#### ASSIGNMENT:
Transcribe the records word for word, leaving nothing out.

#### RECORDED INFORMATION:
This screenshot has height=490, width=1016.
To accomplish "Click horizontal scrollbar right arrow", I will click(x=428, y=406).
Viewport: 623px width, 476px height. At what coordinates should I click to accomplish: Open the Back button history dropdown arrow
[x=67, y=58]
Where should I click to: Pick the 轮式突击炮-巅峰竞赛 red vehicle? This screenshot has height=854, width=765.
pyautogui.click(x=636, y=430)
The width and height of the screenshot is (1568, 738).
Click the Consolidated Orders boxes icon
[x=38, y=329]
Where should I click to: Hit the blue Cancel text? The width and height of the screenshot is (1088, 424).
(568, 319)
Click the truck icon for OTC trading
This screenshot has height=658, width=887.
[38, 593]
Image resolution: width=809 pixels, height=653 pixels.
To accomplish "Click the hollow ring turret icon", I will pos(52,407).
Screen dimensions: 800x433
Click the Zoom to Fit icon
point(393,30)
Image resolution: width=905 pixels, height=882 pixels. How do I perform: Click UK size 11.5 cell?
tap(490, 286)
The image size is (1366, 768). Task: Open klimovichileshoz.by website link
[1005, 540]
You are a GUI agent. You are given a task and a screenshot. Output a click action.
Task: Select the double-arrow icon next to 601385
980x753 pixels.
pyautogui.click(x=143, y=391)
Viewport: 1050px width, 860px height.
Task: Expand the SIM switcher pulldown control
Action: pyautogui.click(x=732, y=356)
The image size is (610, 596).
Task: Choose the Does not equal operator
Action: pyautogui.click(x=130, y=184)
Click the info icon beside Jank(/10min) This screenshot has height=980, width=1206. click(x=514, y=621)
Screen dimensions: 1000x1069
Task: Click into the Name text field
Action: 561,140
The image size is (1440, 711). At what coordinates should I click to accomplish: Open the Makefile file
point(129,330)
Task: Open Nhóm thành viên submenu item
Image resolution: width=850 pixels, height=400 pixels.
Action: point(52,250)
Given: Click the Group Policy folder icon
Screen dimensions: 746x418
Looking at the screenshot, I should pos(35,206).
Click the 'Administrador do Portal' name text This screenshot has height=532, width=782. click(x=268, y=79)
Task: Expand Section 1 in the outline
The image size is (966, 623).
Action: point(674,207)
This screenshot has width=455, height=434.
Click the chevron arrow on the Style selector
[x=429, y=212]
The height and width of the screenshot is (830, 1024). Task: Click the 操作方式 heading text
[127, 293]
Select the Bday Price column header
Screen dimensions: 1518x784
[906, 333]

#### TASK SOLUTION:
This screenshot has height=490, width=1016.
To accomplish "Click horizontal scrollbar right arrow", I will click(x=428, y=406).
Viewport: 623px width, 476px height. At what coordinates should I click to accomplish: Open the Back button history dropdown arrow
[x=67, y=58]
Where should I click to: Pick the 轮式突击炮-巅峰竞赛 red vehicle? This screenshot has height=854, width=765.
pyautogui.click(x=636, y=430)
The width and height of the screenshot is (1568, 738).
Click the Consolidated Orders boxes icon
[x=38, y=329]
Where should I click to: Hit the blue Cancel text? The width and height of the screenshot is (1088, 424).
(568, 319)
Click the truck icon for OTC trading
This screenshot has height=658, width=887.
[38, 593]
Image resolution: width=809 pixels, height=653 pixels.
To accomplish "Click the hollow ring turret icon", I will pos(52,407).
Screen dimensions: 800x433
Click the Zoom to Fit icon
point(393,30)
Image resolution: width=905 pixels, height=882 pixels. How do I perform: Click UK size 11.5 cell?
tap(490, 286)
The image size is (1366, 768). Task: Open klimovichileshoz.by website link
[1005, 540]
You are a GUI agent. You are given a task and a screenshot. Output a click action.
Task: Select the double-arrow icon next to 601385
980x753 pixels.
pyautogui.click(x=143, y=391)
Viewport: 1050px width, 860px height.
Task: Expand the SIM switcher pulldown control
Action: pyautogui.click(x=732, y=356)
The image size is (610, 596).
Task: Choose the Does not equal operator
Action: pyautogui.click(x=130, y=184)
Click the info icon beside Jank(/10min) This screenshot has height=980, width=1206. click(x=514, y=621)
Screen dimensions: 1000x1069
Task: Click into the Name text field
Action: 561,140
The image size is (1440, 711). At what coordinates should I click to accomplish: Open the Makefile file
point(129,330)
Task: Open Nhóm thành viên submenu item
Image resolution: width=850 pixels, height=400 pixels.
Action: point(52,250)
Given: Click the Group Policy folder icon
Screen dimensions: 746x418
Looking at the screenshot, I should pos(35,206).
Click the 'Administrador do Portal' name text This screenshot has height=532, width=782. click(x=268, y=79)
Task: Expand Section 1 in the outline
The image size is (966, 623).
Action: point(674,207)
This screenshot has width=455, height=434.
Click the chevron arrow on the Style selector
[x=429, y=212]
The height and width of the screenshot is (830, 1024). Task: Click the 操作方式 heading text
[127, 293]
Select the Bday Price column header
Screen dimensions: 1518x784
[906, 333]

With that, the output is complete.